Thin film modeling of crystal dissolution and growth in confinement

TL;DR

This paper develops a continuum model for crystal dissolution and growth in confined environments, revealing how different surface interactions influence contact shape and dissolution rates under load.

Contribution

The study introduces a novel lubrication-based continuum model that incorporates disjoining pressure and surface tension to analyze crystal-surface interactions.

Findings

Diverging repulsions lead to flat contacts with increasing dissolution rates under load.

Finite exponential repulsions produce sharp contacts with load-independent dissolution rates.

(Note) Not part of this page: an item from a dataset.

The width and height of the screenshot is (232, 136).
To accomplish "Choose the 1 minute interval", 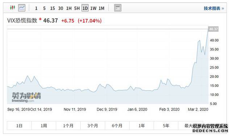I will pyautogui.click(x=36, y=8).
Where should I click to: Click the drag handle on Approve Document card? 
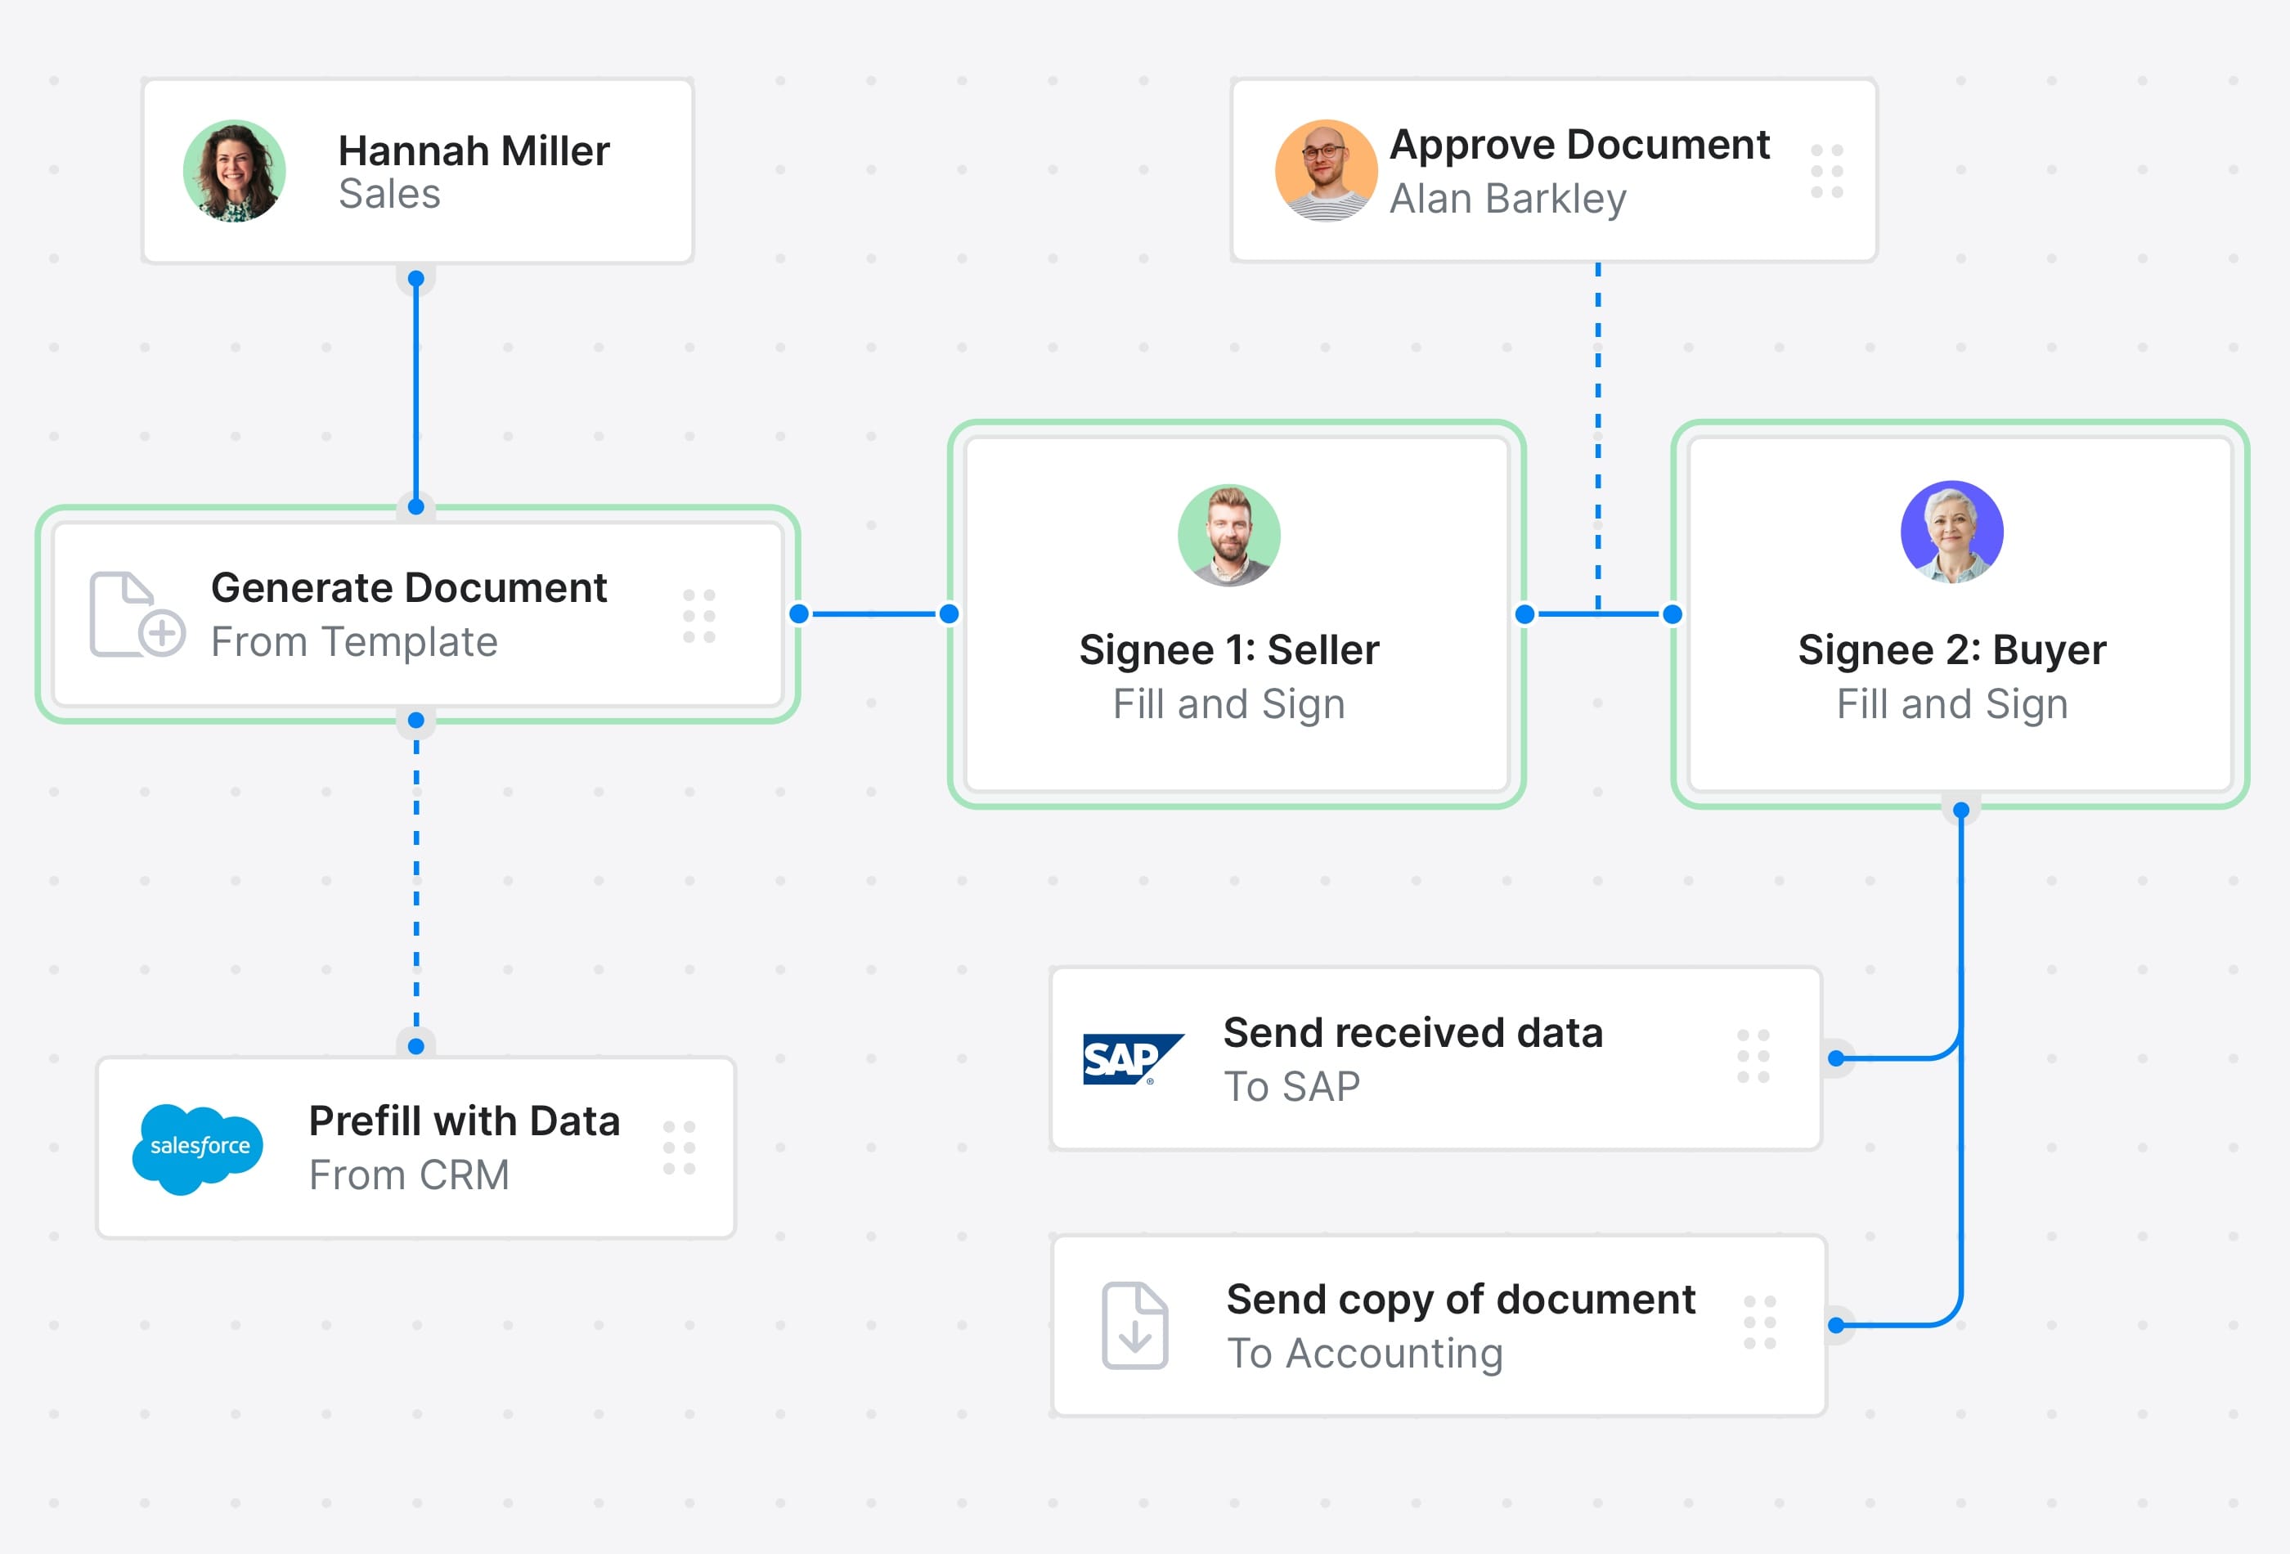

Viscosity and surface tension prevent the crystal from ever touching the substrate in steady-state.

Abstract

We present a continuum model describing dissolution and growth of a crystal contact confined against a substrate. Diffusion and hydrodynamics in the liquid film separating the crystal and the substrate are modeled within the lubrication approximation. The model also accounts for the disjoining pressure and surface tension. Within this framework, we obtain evolution equations which govern the non-equilibrium dynamics of the crystal interface. Based on this model, we explore the problem of dissolution under an external load, known as pressure solution. We find that in steady-state, diverging (power-law) crystal-surface repulsions lead to flat contacts with a monotonic increase of the dissolution rate as a function of the load. Forces induced by viscous dissipation then surpass those due to disjoining pressure at large enough loads. In contrast, finite repulsions (exponential) lead to sharp pointy contacts with a dissolution rate independent on the load and on the liquid viscosity. Ultimately, in steady-state the crystal never touches the substrate when pressed against it, independently from the nature of the crystal-surface interaction due to the combined effects of viscosity and surface tension.